Direction: Arrange the records from the line containing "coordinates (842, 356)." up to and including the line containing "The width and height of the screenshot is (2576, 1316). In" as a JSON list of strings, one string per line, with blank lines omitted.

Excerpted data:
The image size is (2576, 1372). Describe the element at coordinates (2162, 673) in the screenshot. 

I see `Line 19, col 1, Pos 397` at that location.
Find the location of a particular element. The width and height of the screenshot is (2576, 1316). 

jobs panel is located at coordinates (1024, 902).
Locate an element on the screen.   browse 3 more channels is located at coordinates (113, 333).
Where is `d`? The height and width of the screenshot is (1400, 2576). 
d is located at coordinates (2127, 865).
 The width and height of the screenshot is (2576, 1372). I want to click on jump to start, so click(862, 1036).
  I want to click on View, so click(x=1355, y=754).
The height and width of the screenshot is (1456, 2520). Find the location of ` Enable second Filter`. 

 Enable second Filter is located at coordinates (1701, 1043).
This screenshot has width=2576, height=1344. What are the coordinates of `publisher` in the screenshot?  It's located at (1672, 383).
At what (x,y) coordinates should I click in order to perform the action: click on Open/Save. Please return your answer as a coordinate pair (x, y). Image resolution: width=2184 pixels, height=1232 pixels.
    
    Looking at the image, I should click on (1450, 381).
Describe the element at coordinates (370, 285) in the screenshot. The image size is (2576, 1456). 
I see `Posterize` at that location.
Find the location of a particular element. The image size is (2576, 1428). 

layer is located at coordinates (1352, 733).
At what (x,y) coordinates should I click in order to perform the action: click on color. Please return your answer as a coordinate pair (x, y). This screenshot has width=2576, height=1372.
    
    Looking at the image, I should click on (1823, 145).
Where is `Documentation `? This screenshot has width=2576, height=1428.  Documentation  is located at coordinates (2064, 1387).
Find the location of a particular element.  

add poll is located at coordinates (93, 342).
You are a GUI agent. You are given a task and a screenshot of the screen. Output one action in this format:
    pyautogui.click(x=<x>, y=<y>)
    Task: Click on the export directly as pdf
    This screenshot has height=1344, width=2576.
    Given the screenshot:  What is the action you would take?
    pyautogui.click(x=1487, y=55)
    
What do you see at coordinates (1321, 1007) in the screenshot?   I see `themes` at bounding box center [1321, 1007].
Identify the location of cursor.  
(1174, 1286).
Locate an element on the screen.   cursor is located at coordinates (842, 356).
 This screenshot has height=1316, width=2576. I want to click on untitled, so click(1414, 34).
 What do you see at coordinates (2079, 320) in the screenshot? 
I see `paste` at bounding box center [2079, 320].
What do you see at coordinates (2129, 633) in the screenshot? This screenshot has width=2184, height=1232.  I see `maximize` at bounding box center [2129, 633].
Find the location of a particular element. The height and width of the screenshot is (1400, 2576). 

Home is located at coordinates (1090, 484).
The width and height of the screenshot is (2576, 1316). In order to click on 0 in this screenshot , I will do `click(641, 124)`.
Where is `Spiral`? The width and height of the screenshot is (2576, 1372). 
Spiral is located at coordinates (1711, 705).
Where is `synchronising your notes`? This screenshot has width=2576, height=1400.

Answer to this task:
[
  "Locate an element on the screen.   cursor is located at coordinates (842, 356).",
  " This screenshot has height=1316, width=2576. I want to click on untitled, so click(1414, 34).",
  " What do you see at coordinates (2079, 320) in the screenshot? ",
  "I see `paste` at bounding box center [2079, 320].",
  "What do you see at coordinates (2129, 633) in the screenshot? This screenshot has width=2184, height=1232.  I see `maximize` at bounding box center [2129, 633].",
  "Find the location of a particular element. The height and width of the screenshot is (1400, 2576). ",
  "Home is located at coordinates (1090, 484).",
  "The width and height of the screenshot is (2576, 1316). In order to click on 0 in this screenshot , I will do `click(641, 124)`."
]